WHAT THE TASK ASKS>
Copy out every one of the following rows word for word, omitting the pictures.

LISTING>

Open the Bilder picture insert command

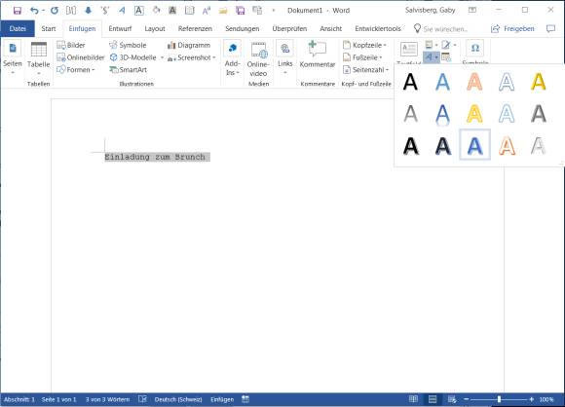pyautogui.click(x=71, y=45)
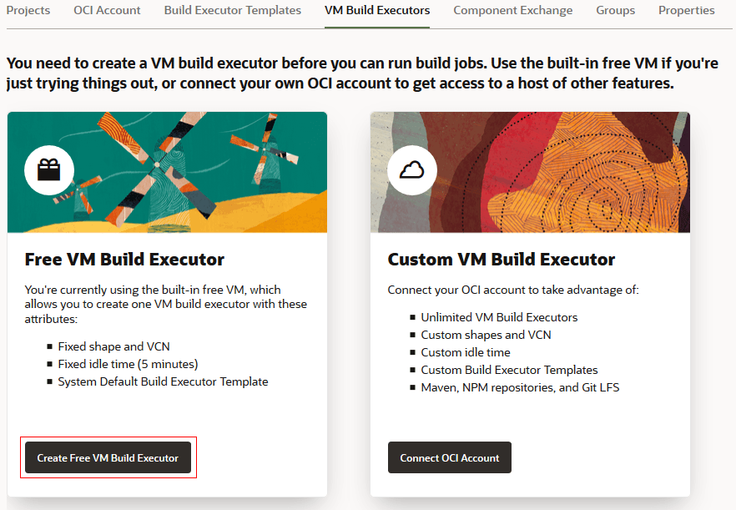Click the 'Unlimited VM Build Executors' bullet
This screenshot has height=510, width=736.
point(499,317)
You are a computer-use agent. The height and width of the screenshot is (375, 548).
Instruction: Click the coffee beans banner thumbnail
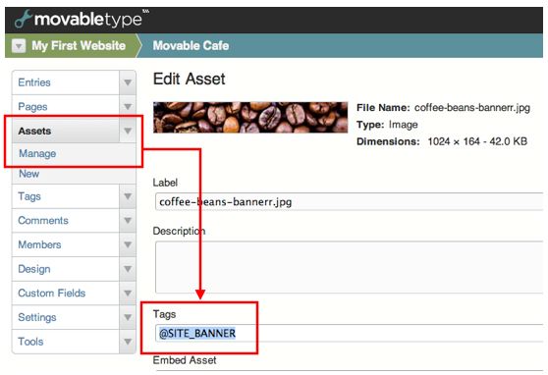(250, 118)
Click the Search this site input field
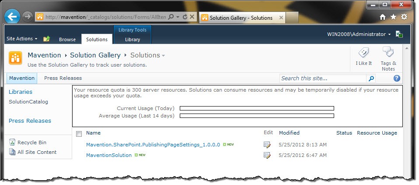 pyautogui.click(x=323, y=78)
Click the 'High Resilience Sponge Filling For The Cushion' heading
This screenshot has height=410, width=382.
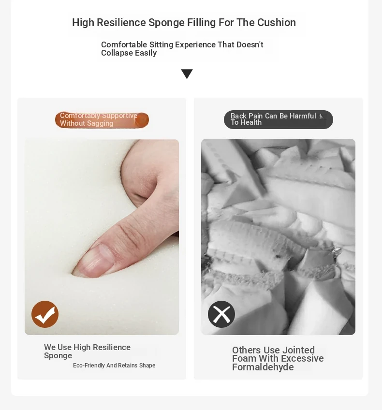(184, 23)
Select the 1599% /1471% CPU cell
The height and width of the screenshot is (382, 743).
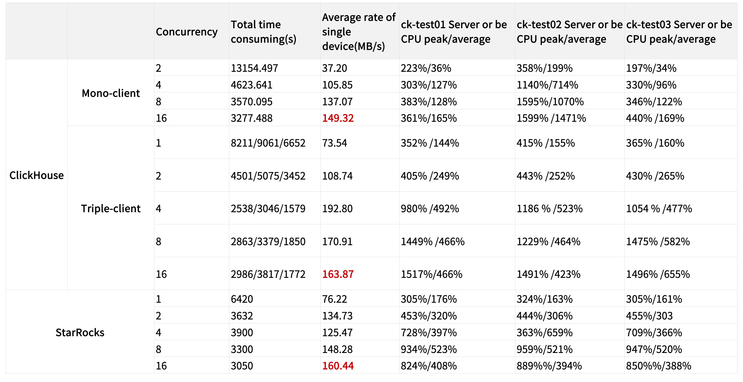(x=570, y=118)
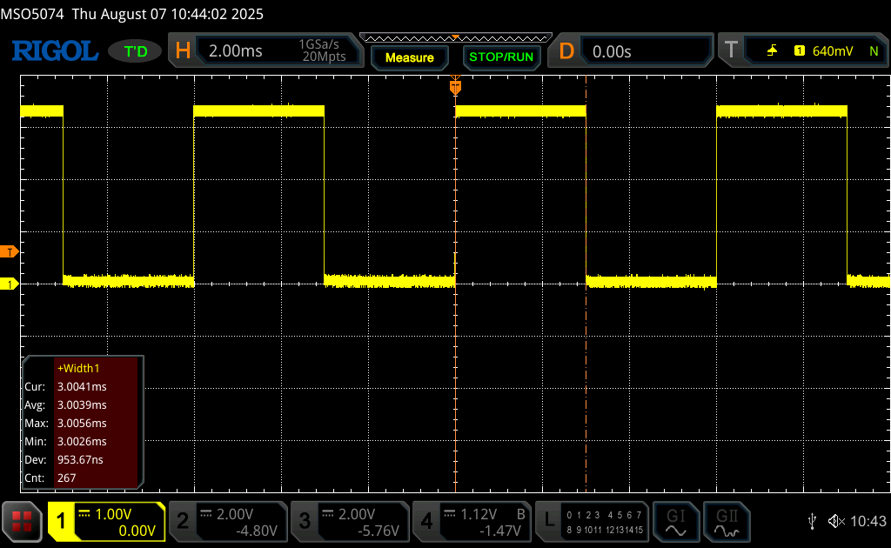This screenshot has width=891, height=548.
Task: Click the USB connection status icon
Action: point(813,521)
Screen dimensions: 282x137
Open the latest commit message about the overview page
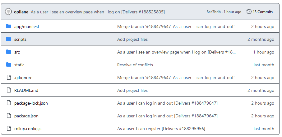[x=98, y=12]
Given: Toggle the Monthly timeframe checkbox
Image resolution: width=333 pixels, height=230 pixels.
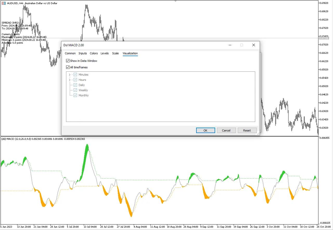Looking at the screenshot, I should pos(75,95).
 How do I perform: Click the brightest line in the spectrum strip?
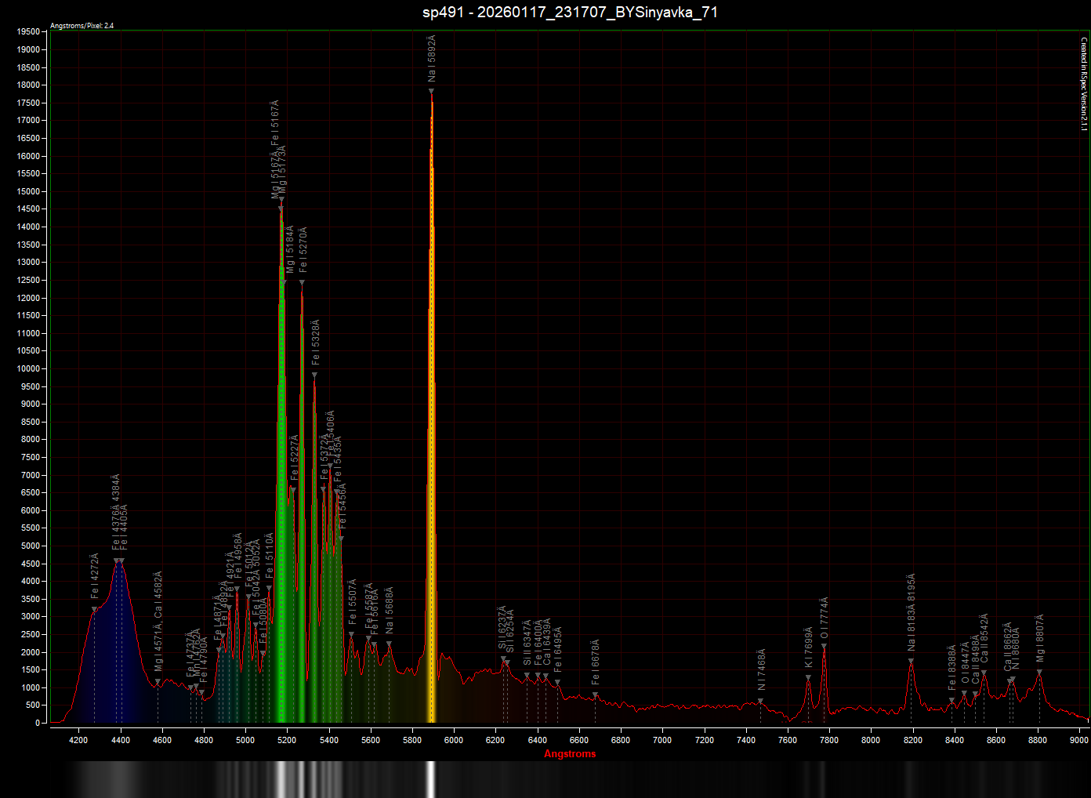tap(430, 779)
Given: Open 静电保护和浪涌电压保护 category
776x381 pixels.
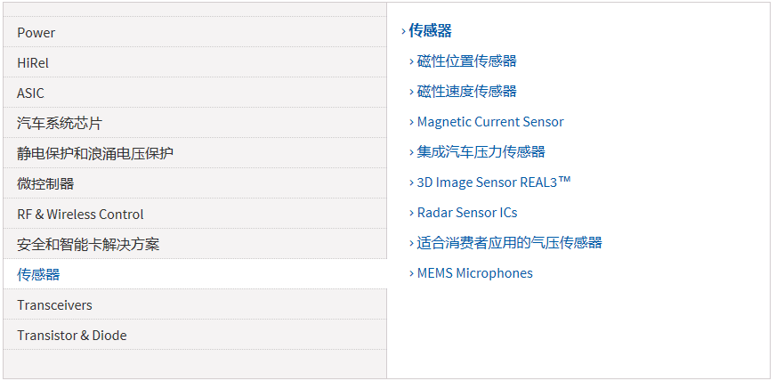Looking at the screenshot, I should click(95, 154).
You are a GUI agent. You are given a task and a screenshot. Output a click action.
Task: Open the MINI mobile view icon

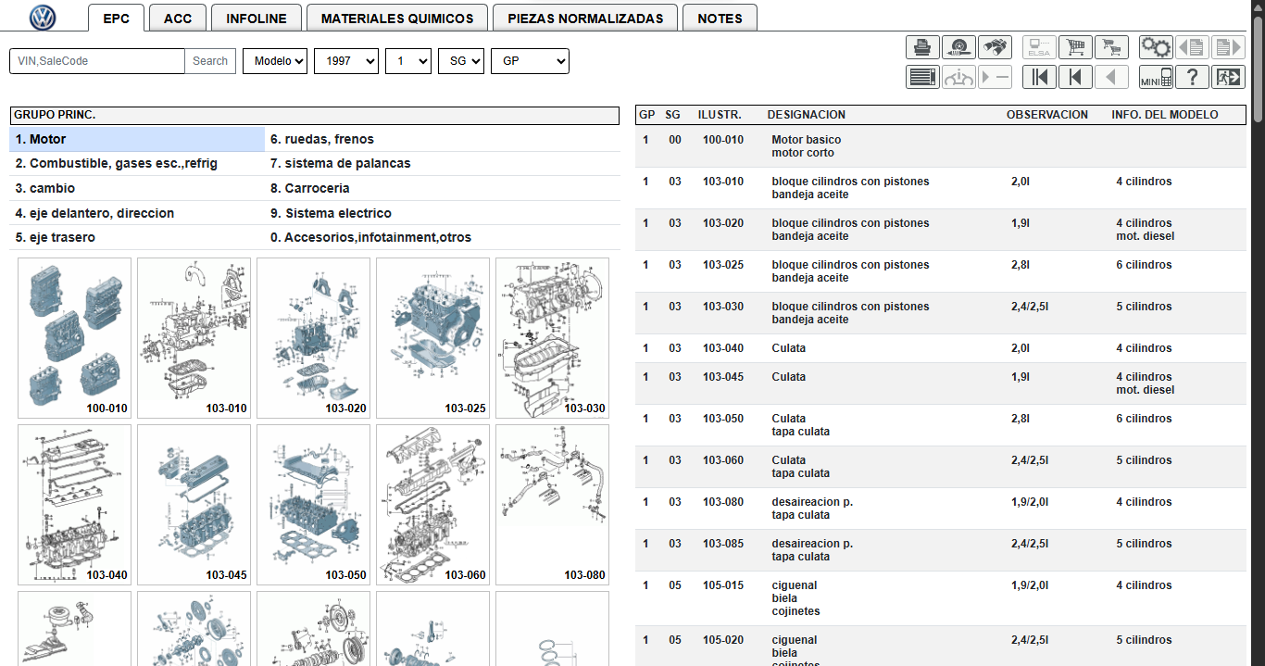[1156, 77]
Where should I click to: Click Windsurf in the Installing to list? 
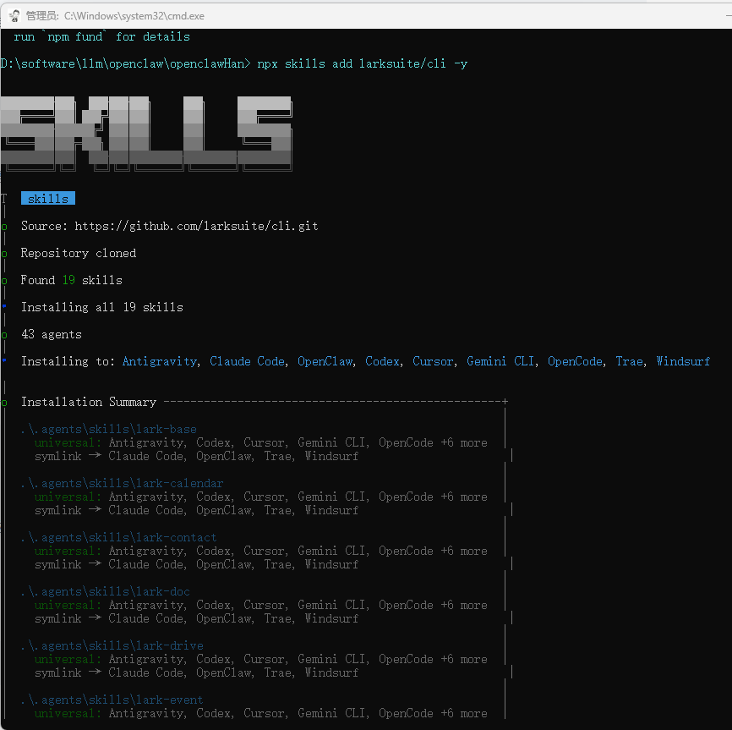point(683,361)
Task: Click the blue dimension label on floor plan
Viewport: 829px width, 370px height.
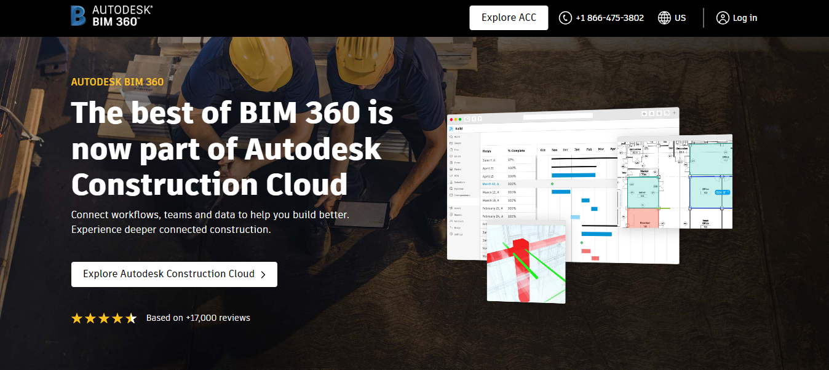Action: click(721, 192)
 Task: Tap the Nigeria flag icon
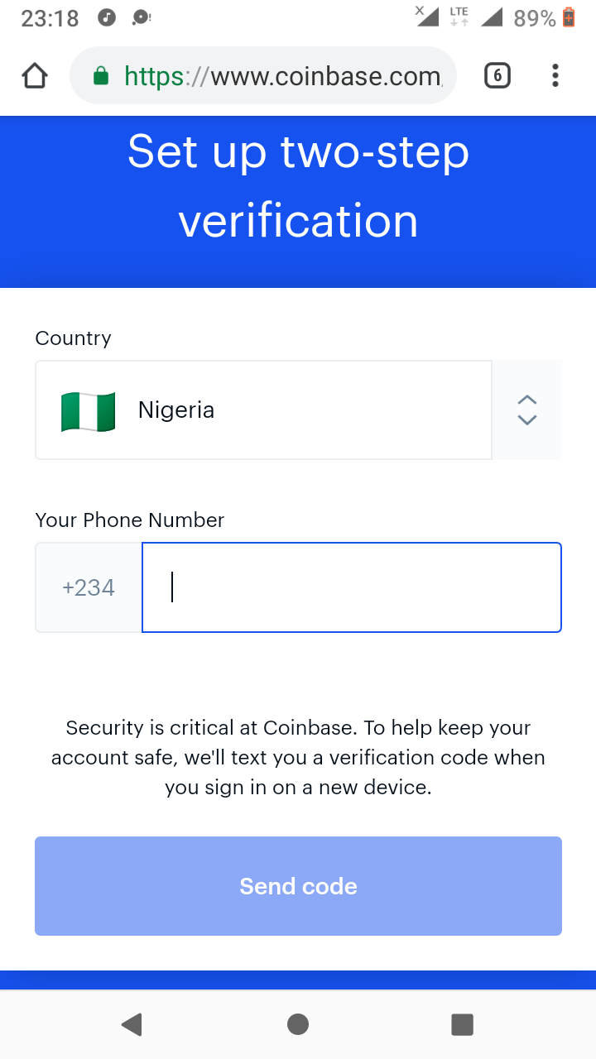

ANSWER TO THIS EXERCISE>
Open the Bilder picture insert command

pyautogui.click(x=71, y=45)
Click the 'Unlimited VM Build Executors' bullet
This screenshot has height=510, width=736.
point(499,317)
You are a computer-use agent. The height and width of the screenshot is (375, 548).
Instruction: Click the coffee beans banner thumbnail
(250, 118)
Click the Search this site input field
 pyautogui.click(x=323, y=78)
Click the 'High Resilience Sponge Filling For The Cushion' heading
This screenshot has height=410, width=382.
(184, 23)
Select the 1599% /1471% CPU cell
The height and width of the screenshot is (382, 743).
(x=570, y=118)
This screenshot has width=891, height=548.
Task: Click the USB connection status icon
Action: point(813,521)
Screen dimensions: 282x137
Open the latest commit message about the overview page
[x=98, y=12]
Given: Toggle the Monthly timeframe checkbox
Image resolution: width=333 pixels, height=230 pixels.
Looking at the screenshot, I should pos(75,95).
 How do I perform: Click the brightest line in the spectrum strip?
tap(430, 779)
Given: Open 静电保护和浪涌电压保护 category
776x381 pixels.
Looking at the screenshot, I should click(95, 154).
You are a GUI agent. You are given a task and a screenshot. Output a click action.
Task: Open the MINI mobile view icon

[1156, 77]
Where should I click to: Click Windsurf in the Installing to list? 
point(683,361)
Task: Click the blue dimension label on floor plan
Viewport: 829px width, 370px height.
Action: click(721, 192)
 Task: Tap the Nigeria flag icon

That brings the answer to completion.